John Neville (Joel McCrea) asks live-in girlfriend Valerie West (Constance Bennett) to marry him because he's "in love." She says she wants to wait because she wants to be sure that their love will last. When she marries, she wants it "to be for keeps." As she says, "I'm really quite an old-fashioned girl -- well, with some modern decorations." Valerie soon changes her mind when John's sister (played by Hedda Hopper) arranges a boat cruise inviting his father (played by Walter Walker), her former lover (played by Lew Cody), and another girl interested in John. Unable to stand the social awkwardness, the gossip, and the blatant advances of her former beau, Valerie decides that perhaps getting married even though she's not sure it will last is the best way to go after all.

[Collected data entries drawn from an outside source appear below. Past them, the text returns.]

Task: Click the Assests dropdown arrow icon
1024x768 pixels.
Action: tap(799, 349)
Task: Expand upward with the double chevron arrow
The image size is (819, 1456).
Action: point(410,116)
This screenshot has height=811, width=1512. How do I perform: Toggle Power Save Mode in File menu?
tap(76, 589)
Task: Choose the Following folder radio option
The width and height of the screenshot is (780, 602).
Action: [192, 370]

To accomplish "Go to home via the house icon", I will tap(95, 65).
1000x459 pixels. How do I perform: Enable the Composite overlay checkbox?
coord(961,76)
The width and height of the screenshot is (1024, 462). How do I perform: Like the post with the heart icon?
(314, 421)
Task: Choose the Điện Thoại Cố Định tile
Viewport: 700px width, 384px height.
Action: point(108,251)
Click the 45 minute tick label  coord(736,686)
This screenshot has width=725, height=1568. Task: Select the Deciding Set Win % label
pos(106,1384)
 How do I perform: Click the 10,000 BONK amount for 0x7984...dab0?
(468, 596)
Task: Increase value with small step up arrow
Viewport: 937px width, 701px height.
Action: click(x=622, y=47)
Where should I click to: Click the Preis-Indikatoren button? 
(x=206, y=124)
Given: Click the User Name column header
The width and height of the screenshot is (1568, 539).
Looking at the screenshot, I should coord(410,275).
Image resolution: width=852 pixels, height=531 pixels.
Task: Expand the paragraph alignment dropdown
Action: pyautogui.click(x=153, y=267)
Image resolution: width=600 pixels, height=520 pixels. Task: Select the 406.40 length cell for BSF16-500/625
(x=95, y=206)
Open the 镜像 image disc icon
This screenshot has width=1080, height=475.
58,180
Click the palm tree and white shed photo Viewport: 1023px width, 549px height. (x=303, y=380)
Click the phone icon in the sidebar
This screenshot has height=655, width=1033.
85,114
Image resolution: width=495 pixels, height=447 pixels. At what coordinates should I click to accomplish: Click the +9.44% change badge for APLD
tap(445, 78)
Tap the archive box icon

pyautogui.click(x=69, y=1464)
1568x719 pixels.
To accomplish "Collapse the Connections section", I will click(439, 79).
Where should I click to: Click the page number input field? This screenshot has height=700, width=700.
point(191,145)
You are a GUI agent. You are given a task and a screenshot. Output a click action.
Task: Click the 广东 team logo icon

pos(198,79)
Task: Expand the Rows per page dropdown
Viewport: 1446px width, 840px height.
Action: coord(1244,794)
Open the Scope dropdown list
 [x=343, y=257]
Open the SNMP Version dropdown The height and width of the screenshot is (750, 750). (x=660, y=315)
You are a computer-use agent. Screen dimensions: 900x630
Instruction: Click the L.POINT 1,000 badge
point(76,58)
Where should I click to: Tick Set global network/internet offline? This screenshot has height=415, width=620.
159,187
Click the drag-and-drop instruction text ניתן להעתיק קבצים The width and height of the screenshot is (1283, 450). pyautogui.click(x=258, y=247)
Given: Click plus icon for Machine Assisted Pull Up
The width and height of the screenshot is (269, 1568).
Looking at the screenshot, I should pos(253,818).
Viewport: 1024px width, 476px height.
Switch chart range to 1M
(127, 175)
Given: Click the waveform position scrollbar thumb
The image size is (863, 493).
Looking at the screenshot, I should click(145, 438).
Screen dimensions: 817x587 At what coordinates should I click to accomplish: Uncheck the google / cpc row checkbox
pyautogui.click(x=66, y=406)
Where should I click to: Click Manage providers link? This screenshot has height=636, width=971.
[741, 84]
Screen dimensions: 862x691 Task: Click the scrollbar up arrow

A critique about society's views of women and marriage, this movie also boasts strong performances by Hedda Hopper as John's sister and Walter Walker as John's father. Hedda is particularly good as the nasty, bitchy hypocrite Claire Collis, who does all she can to break John and Valerie up while feigning ignorance about it. Constance Bennett also gives a strong performance as Valerie.

Being that this was a pre-Code and Constance's character was supposed to be a nude model, I had hoped that they might have snuck in some flashes of skin. Unfortunately, they don't. Even the portraits of Constance nude cover up the private areas. There is some nudity in the film though, a long shot of a group of presumably naked women posing on a float during a raucous French party.

Given the performances and the interesting message the movie has, I'd give it a 7/10.